[STATED GOAL] Copy out the section of the listing that begins with the line containing "Task: Click the Name" and ends with the line containing "Action: pyautogui.click(x=915, y=290)", including both of those lines. Omit the pictures from your copy.

[SOURCE DATA]
# # #

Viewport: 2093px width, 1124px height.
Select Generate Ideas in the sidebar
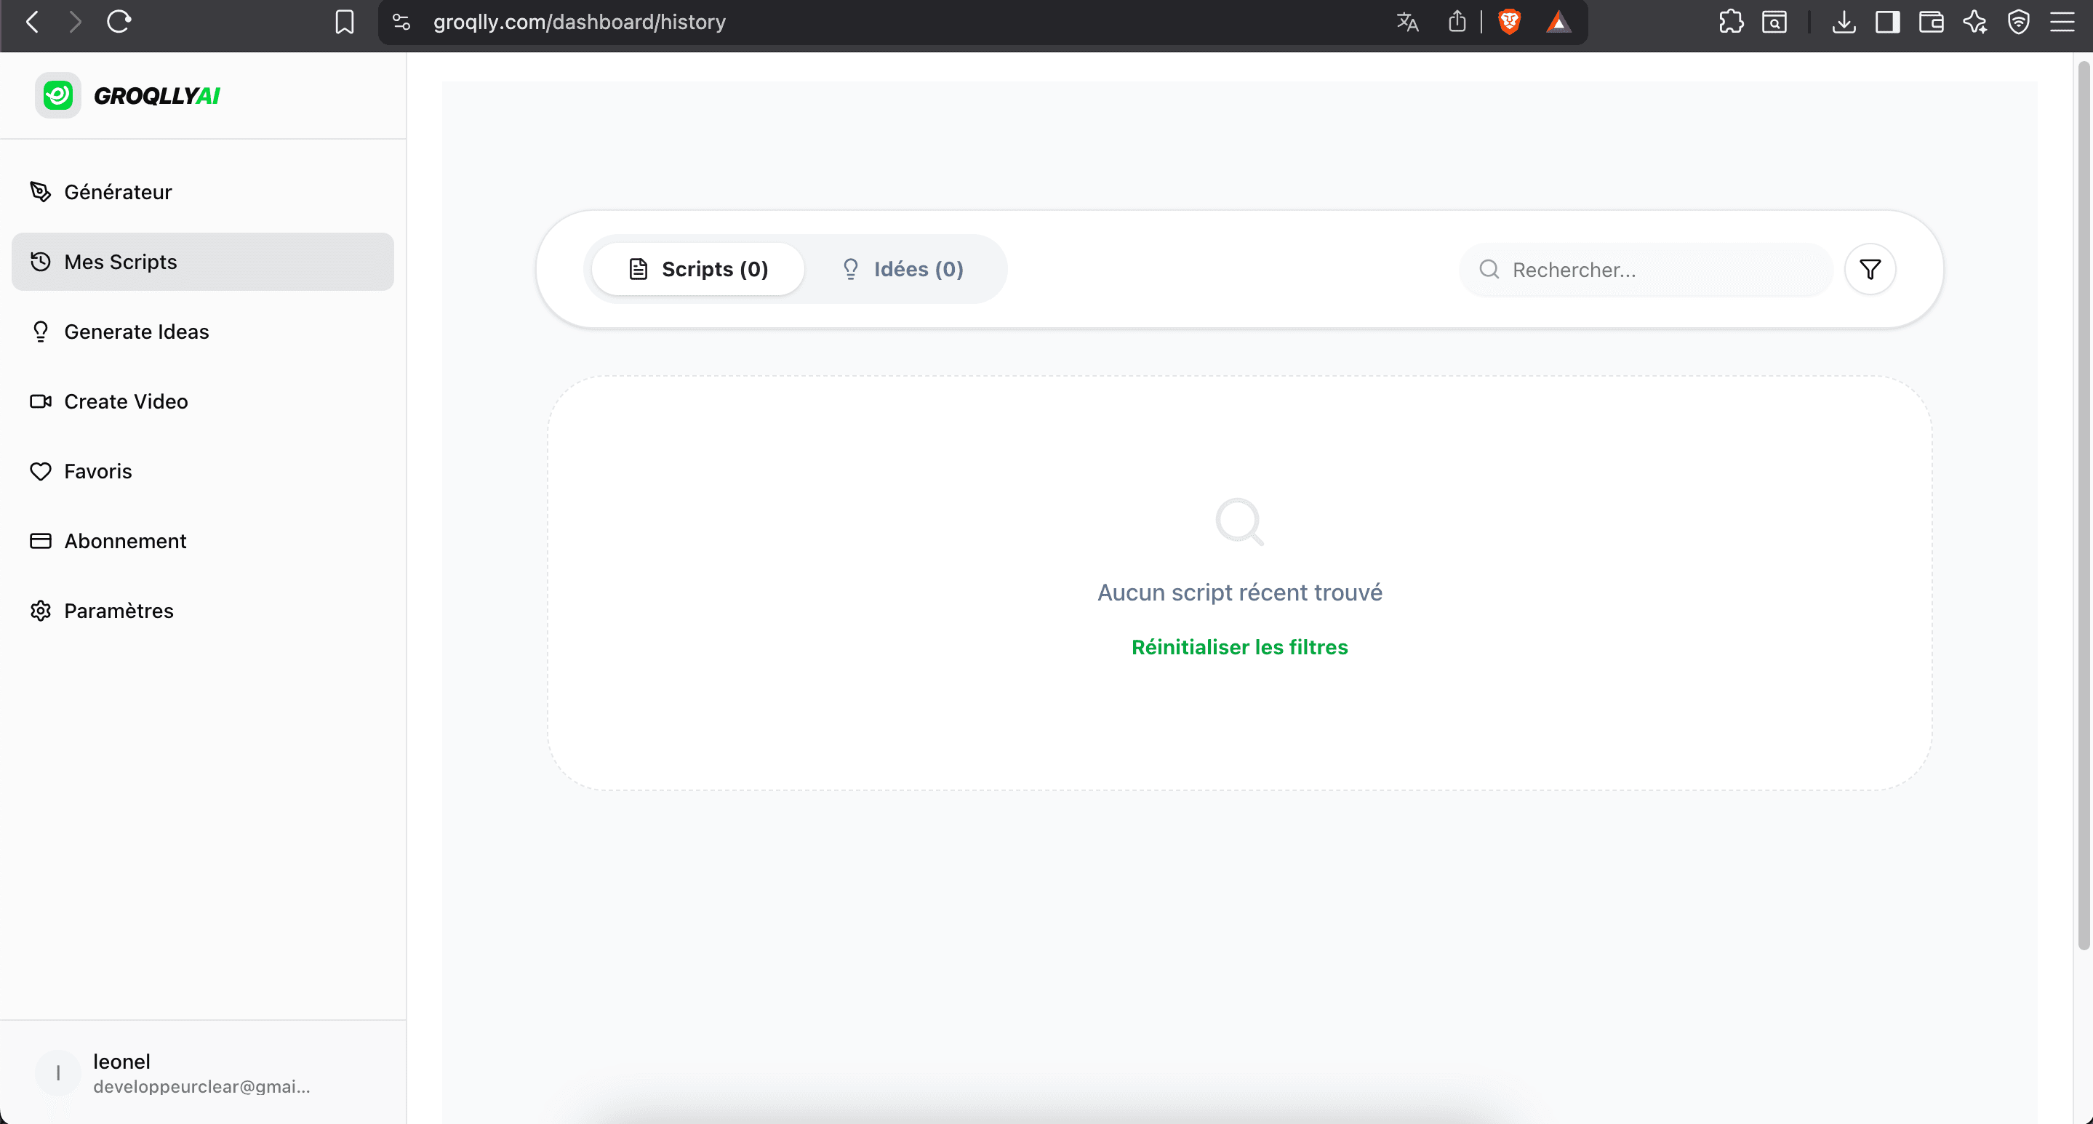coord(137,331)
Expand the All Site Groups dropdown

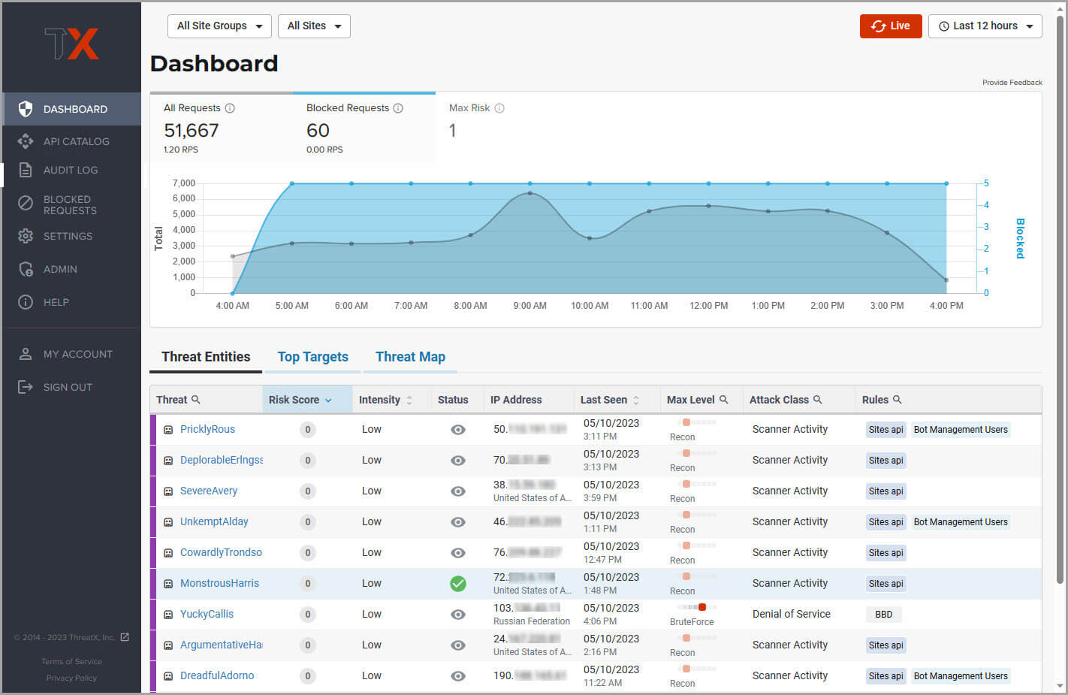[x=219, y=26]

# # #

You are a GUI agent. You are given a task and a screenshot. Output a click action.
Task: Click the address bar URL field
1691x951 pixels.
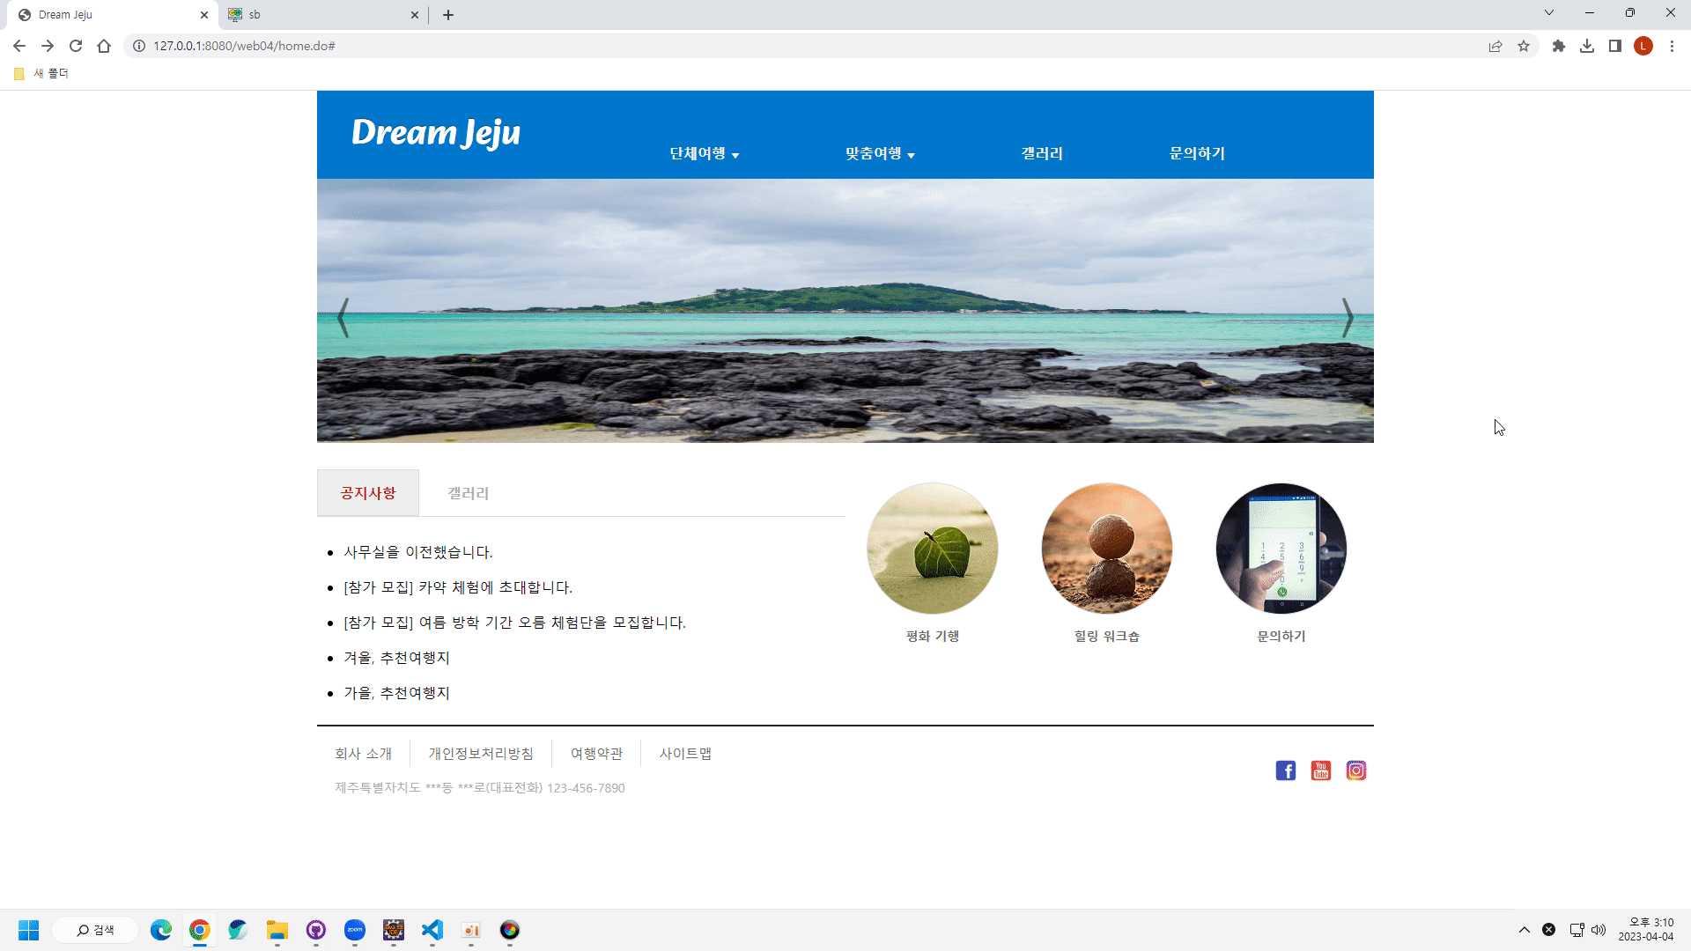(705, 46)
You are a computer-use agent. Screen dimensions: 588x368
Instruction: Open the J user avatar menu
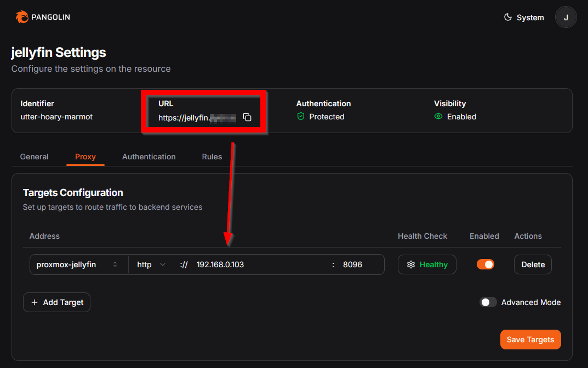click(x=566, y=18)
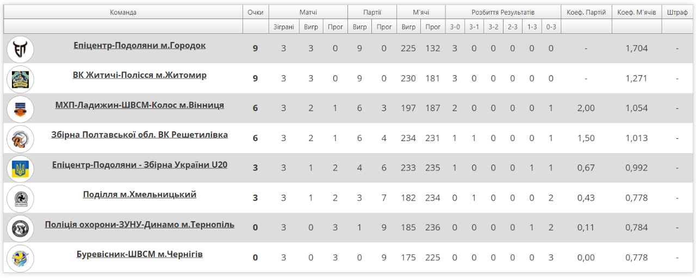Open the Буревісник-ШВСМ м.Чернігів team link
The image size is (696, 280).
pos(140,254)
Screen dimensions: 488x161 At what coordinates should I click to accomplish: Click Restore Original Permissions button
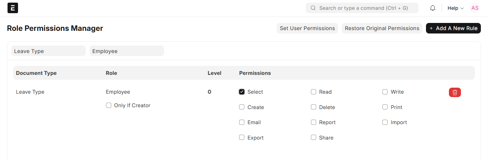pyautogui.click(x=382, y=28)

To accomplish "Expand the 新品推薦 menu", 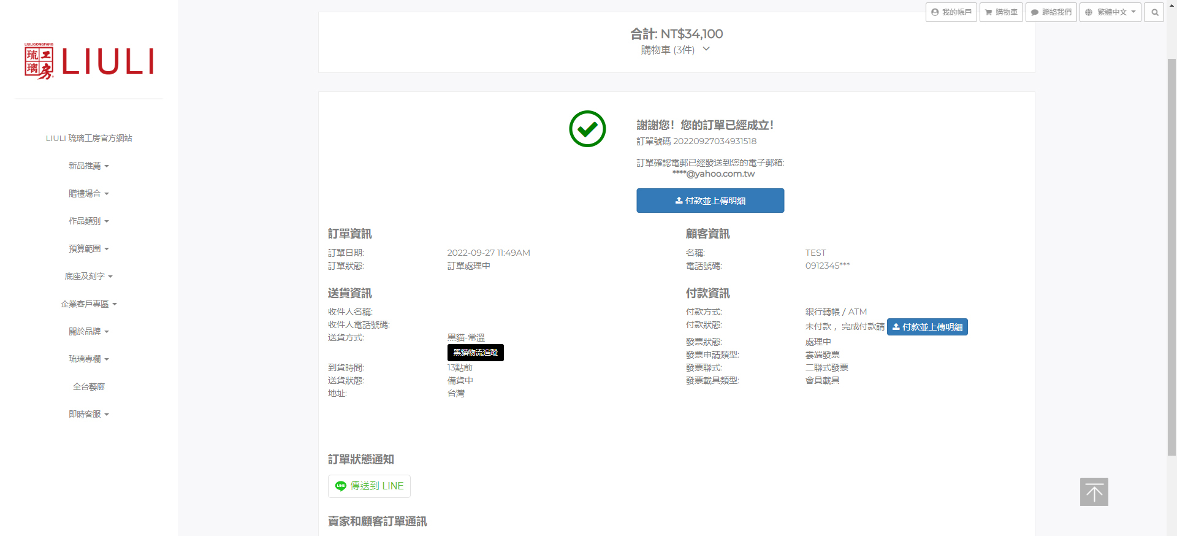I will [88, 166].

# # #

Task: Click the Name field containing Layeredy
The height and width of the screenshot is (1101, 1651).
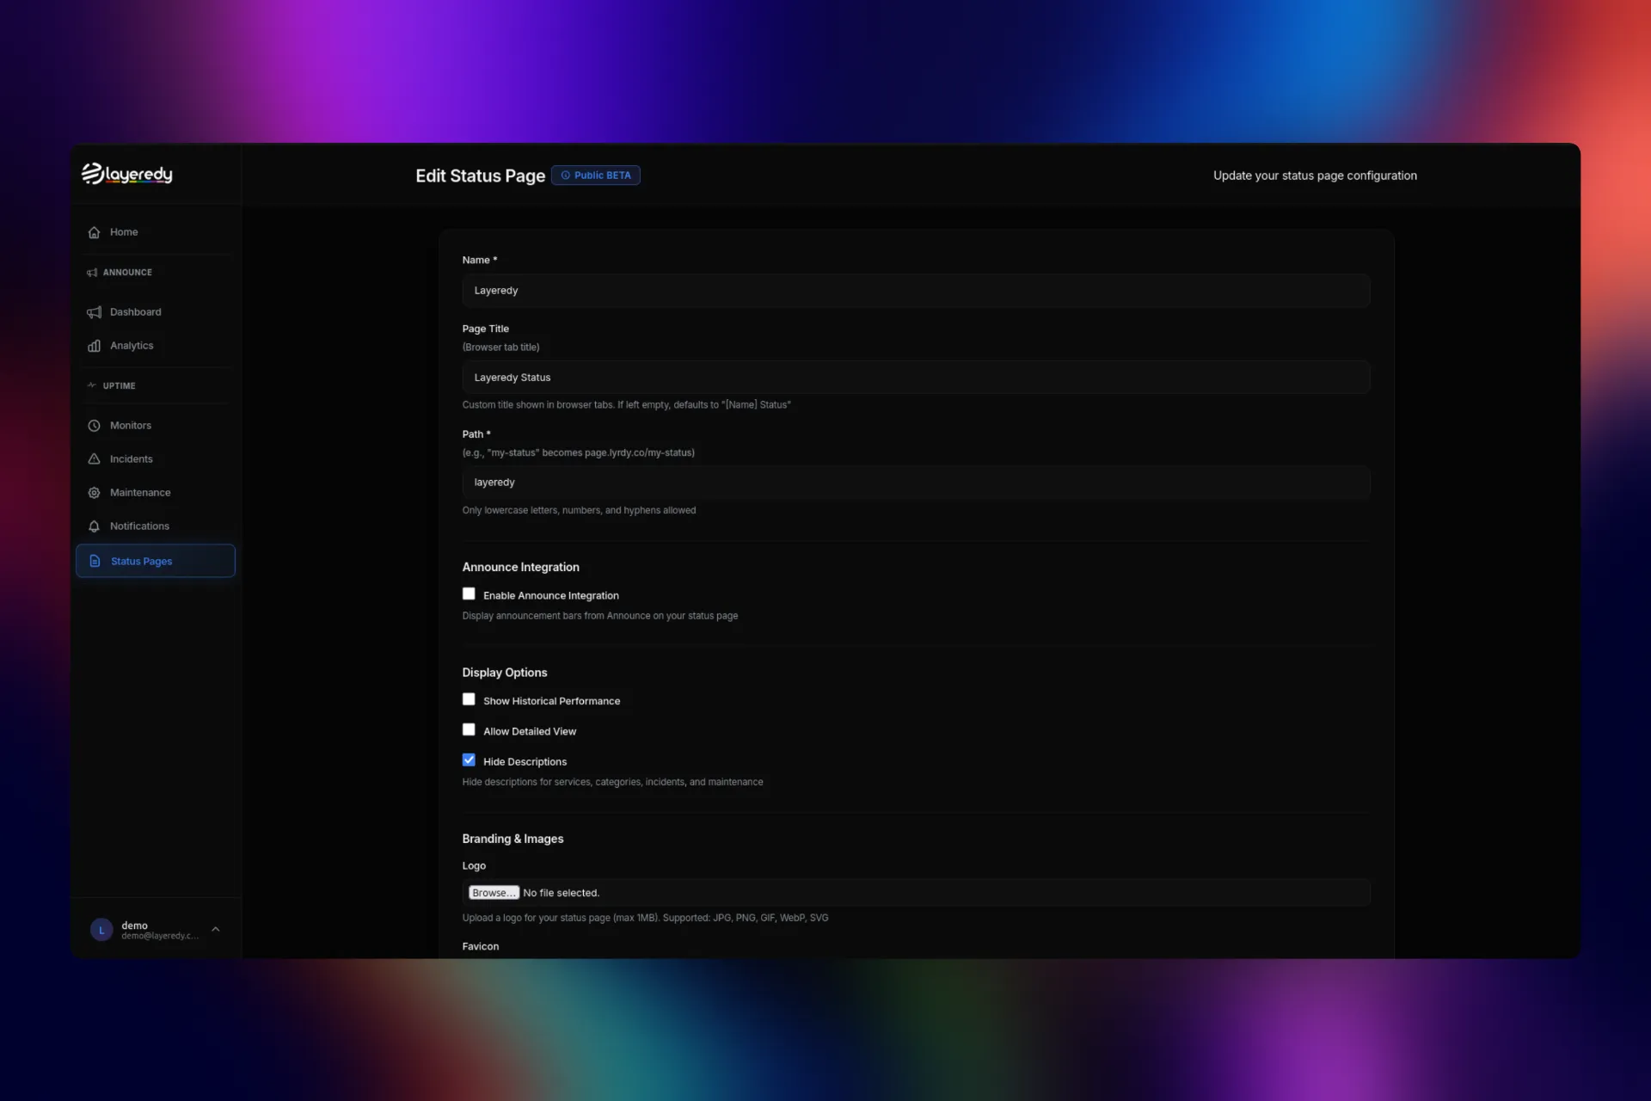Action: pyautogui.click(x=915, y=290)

# # #

[REPLY]
Task: Click the Name field containing Layeredy
The height and width of the screenshot is (1101, 1651).
Action: pyautogui.click(x=915, y=290)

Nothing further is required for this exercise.